My father’s Uncle Carl Furillo played for the Brooklyn Dodgers. You might know him as the “Reading Rifle” Or “The Arm” Or “Skoonj.” He was on the 1955 World Series team with such greats as Pee Wee Reese, Gil Hodges, Jackie Robinson, and Duke Snyder. He was surely one of my father’s heroes and it didn’t hurt his ego that it was his uncle.

My grandfather Nick Furillo played in the minor leagues before he got the call for duty in World War II. Like so many talented men of his generation his dreams got cut short due to the war. He traded in his baseball bat and glove for a rifle and a prayer. Before he left he taught his younger brother, Carl, how to play ball!

On Saturday’s and Sunday’s I was sure to hear Harry Kalas on the tube and see Mike Schmidt on third. Tug McGraw was my favorite and I guess it’s no wonder that his country music singing son, Tim, is my favorite singer. That’s a double hitter of success for you.

Right smack dab in the middle of “It’s outta here!” and “Janine can you come change the channel for me?” was my father lying on the couch enjoying the game. I was the remote and at times the gofer. That’s what little girls with curls were for their adoring father’s in the eighties.

There’s just something about baseball that always brings a smile to my dad’s face. He coached my brother’s baseball teams for years. And, every year I would throw on my helmet and fetch the bats! I loved the boys like every other girl. But, being in the dugout made me a stand out. I was the best they ever had!

My Poppop Nick would come to the field with a cigar dangling from his mouth and throw fast balls and curves like no young kid had ever seen before. The Diamond is where my family loved to be. The men played and the women cheered them on.

Those hot summer days were special to me and my family. So much so, that I have some of my happiest memories when I think about family and baseball. Whenever my dad brings out the baseballs signed by the 1955 World Series Dodgers and Carl Furillo cards I can’t help but feel proud. I had nothing to do with it, but it’s still part of my family history. It’s my name.

Just seeing my dad light up when he coached little league is a highlight in my memory reel. My brother was an excellent player until he got injured and couldn’t play anymore.

To this day the kids I grew up still talk about Mr. Furillo and what a great coach he was to them. To me, he was just my baseball loving dad. And, don’t argue with him because he knows everything about the game. Just ask him.

In 1989 I sat at my grandfather’s funeral. He was only seventy years old. I sat next to Carl, his brother, at the viewing waiting for the long line of admiration, respect, family and friends to end. They were both husky big boned men. They had hands that made the baseballs look like marbles. They were country boys with parents who spoke broken English and came from Naples, Italy. They just wanted to give their kids the American dream. And, what better way then a baseball legend and a brother who taught him the game that he couldn’t play for himself.
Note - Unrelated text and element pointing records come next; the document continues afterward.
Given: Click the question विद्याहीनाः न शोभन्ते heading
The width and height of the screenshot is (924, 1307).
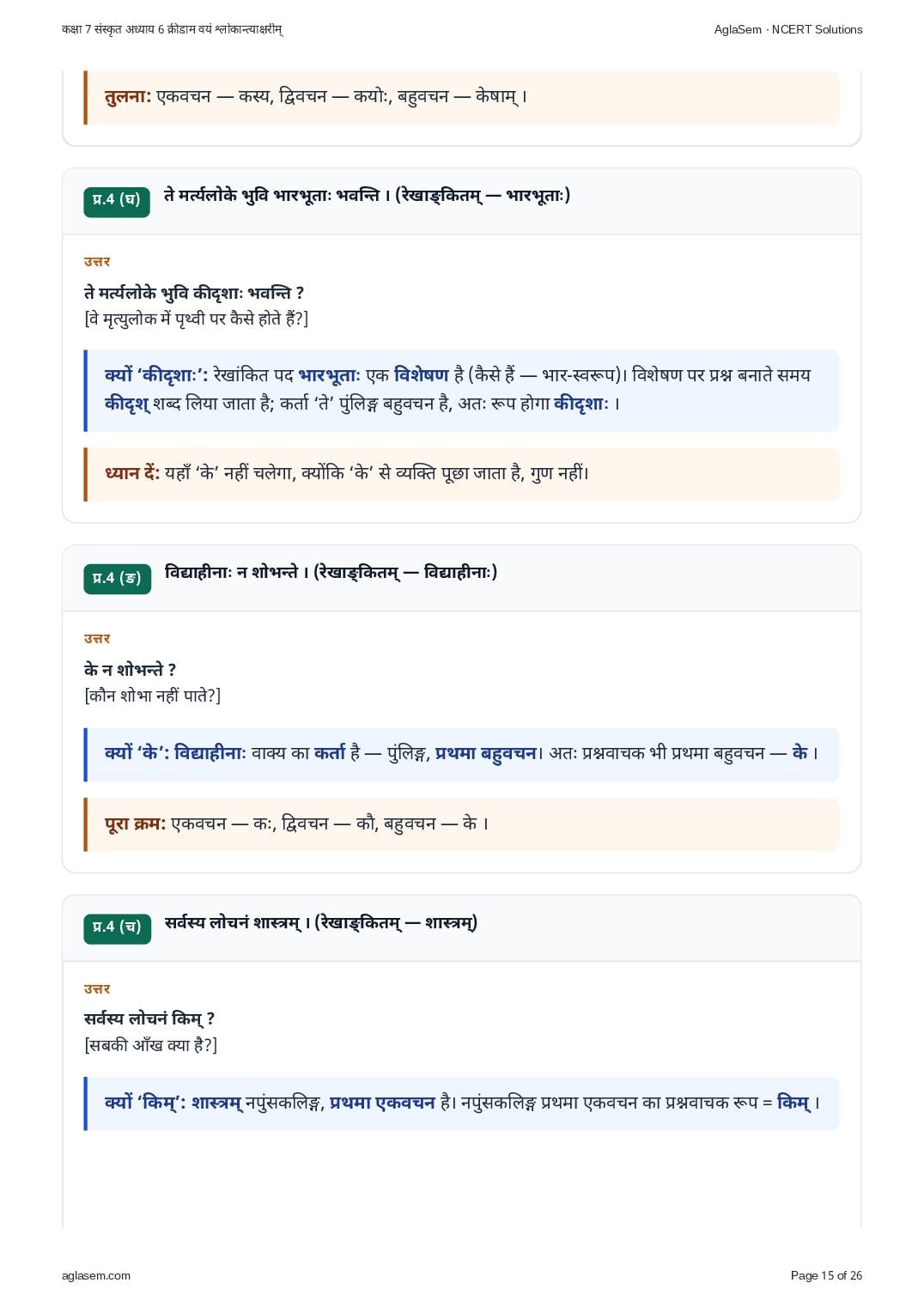Looking at the screenshot, I should 331,572.
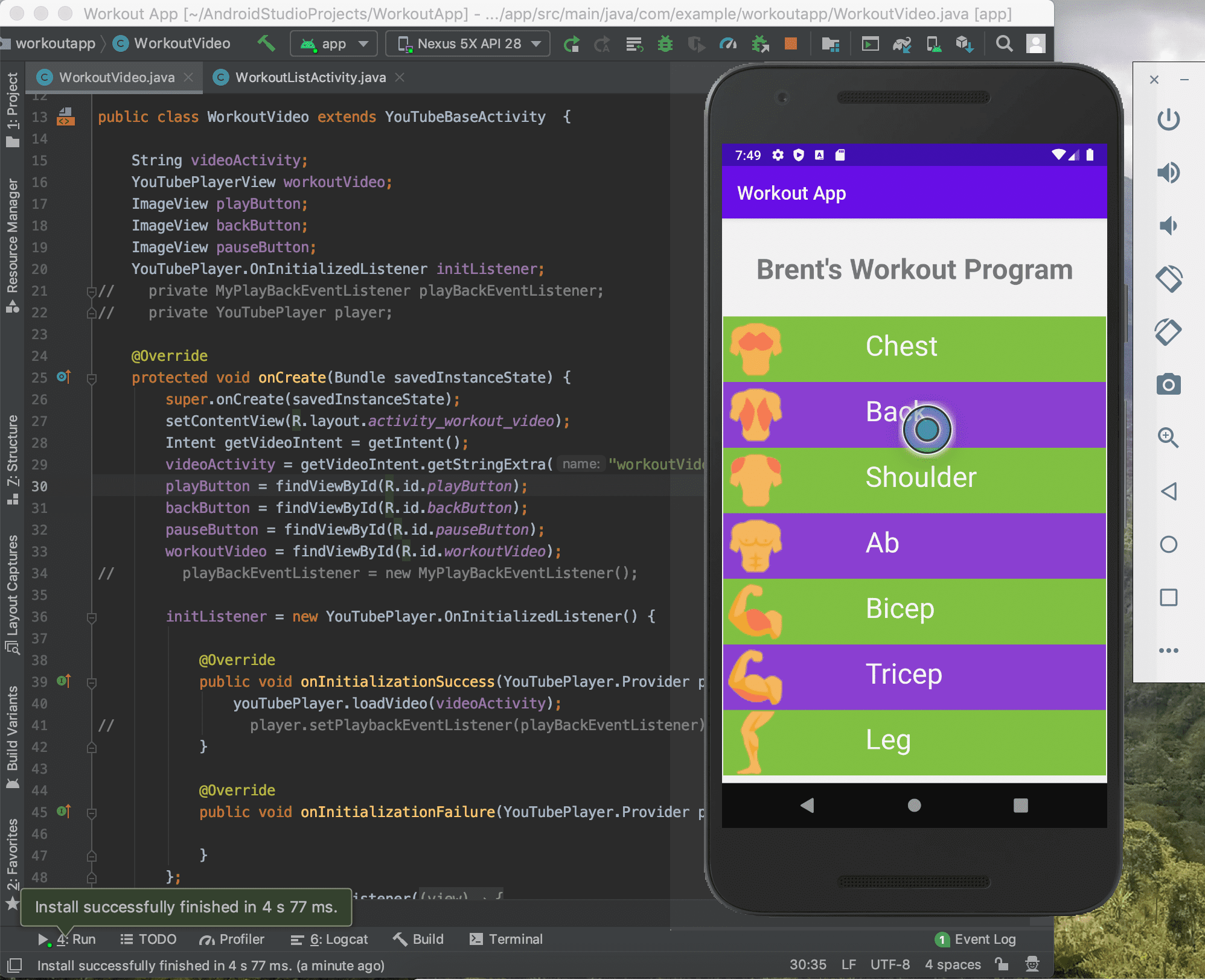Screen dimensions: 1205x980
Task: Switch to the WorkoutListActivity.java tab
Action: 310,77
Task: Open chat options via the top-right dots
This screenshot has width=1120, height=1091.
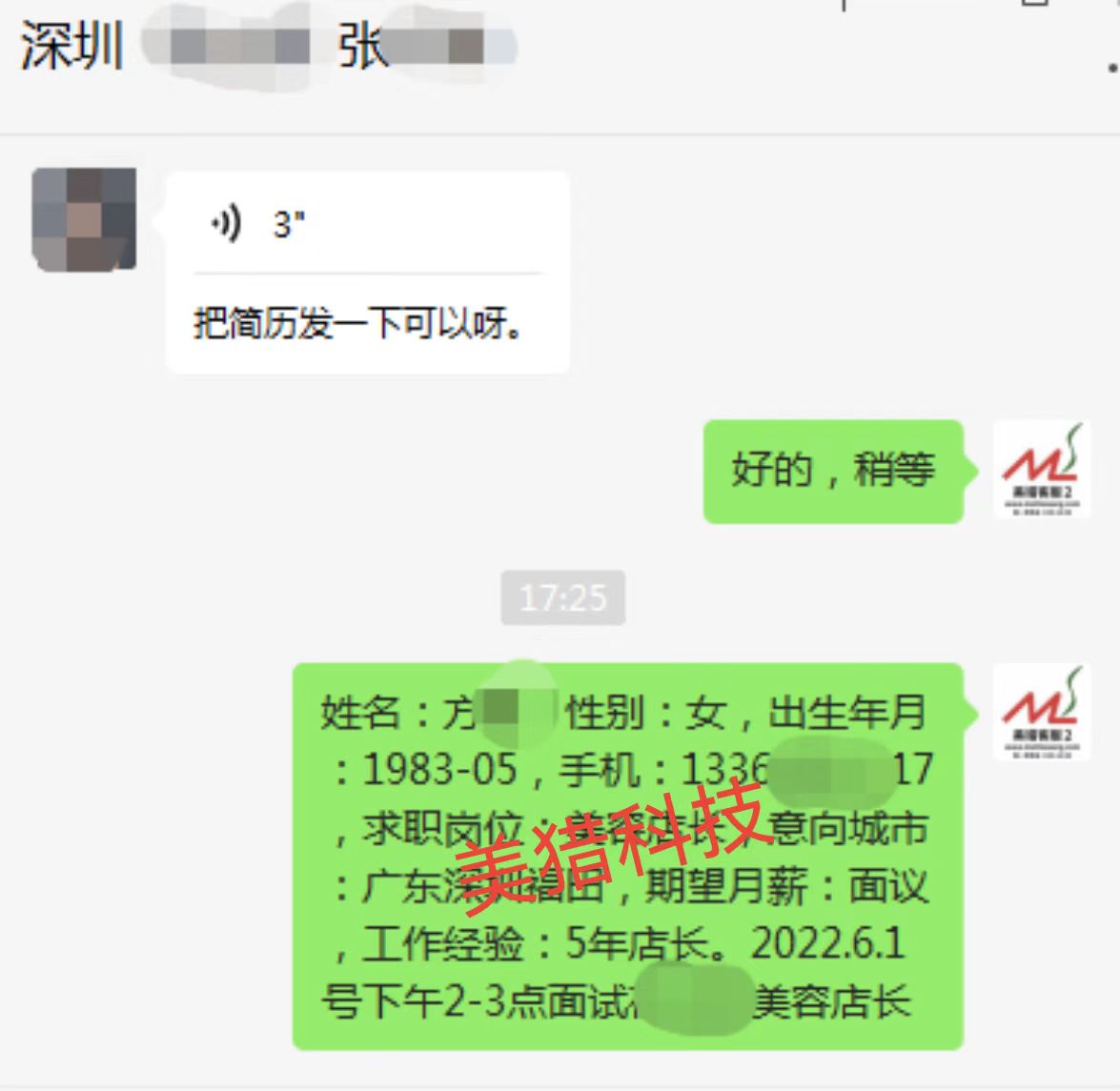Action: pyautogui.click(x=1112, y=68)
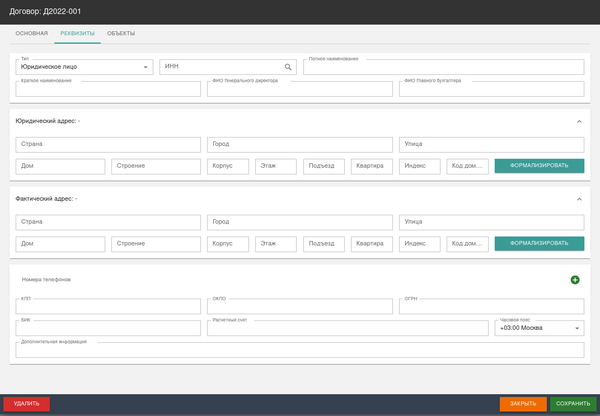This screenshot has height=416, width=600.
Task: Click the Дополнительная информация field
Action: pyautogui.click(x=299, y=350)
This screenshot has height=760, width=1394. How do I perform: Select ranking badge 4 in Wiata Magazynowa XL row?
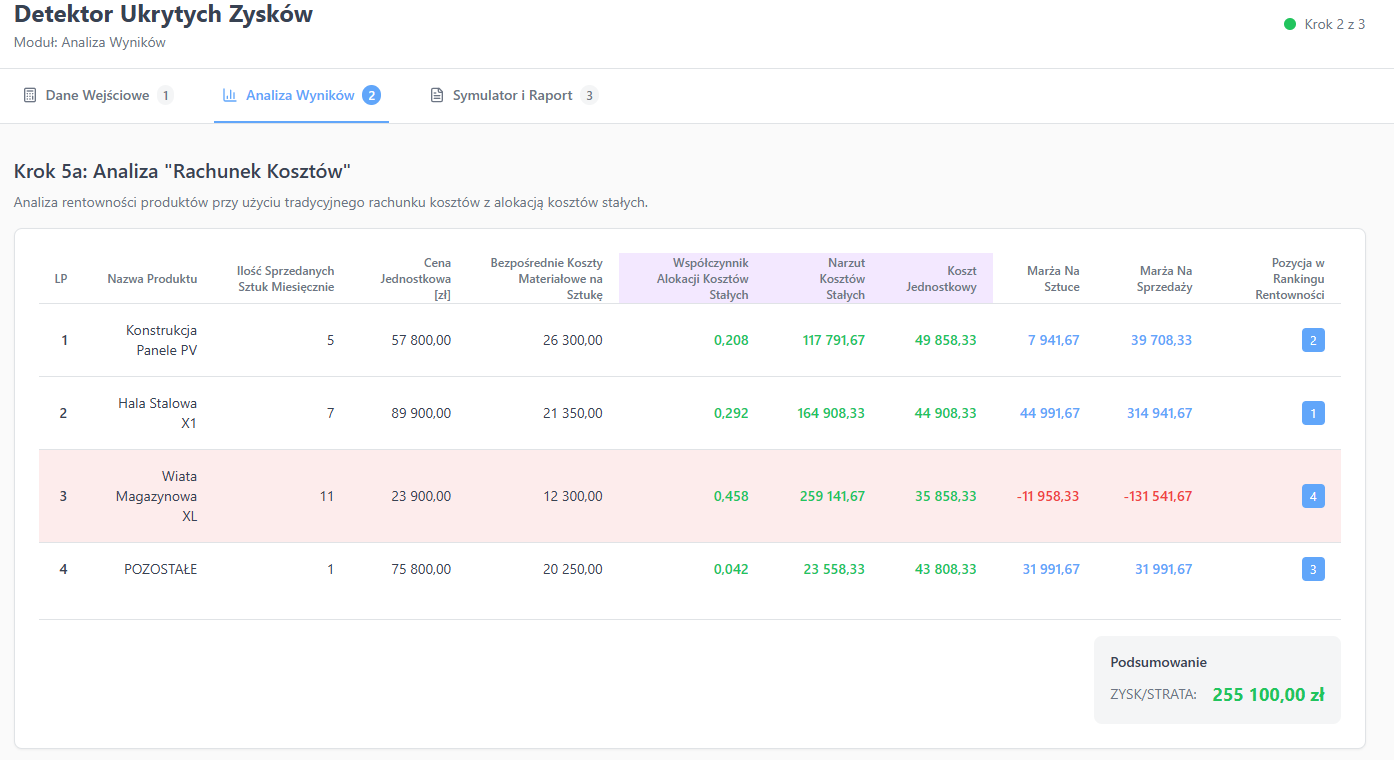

Every single time I watch “Field of Dreams” and Kevin Costner is pitching to “Shoeless” Joe Jackson, I can’t help but wonder if that’s the kind of reunion my family will have. Carl died only two weeks after his big brother, Nick. It ignites a surge of emotion in my soul. Baseball isn’t always about winning it’s about the love of the game. Sometimes it’s just about the love of family.

I played baseball with my brother so many times on the grass behind my grandparent’s house between the deck and my Poppop’s garden that I can’t remember how many times he struck me out. Right there in Old Baseballtown we created some more family history. It was our time to dream and my Poppop’s time to teach us.

There’s nothing more American than this dream and nothing more family to me than baseball.

It’s in the ball, the bat, and the blood.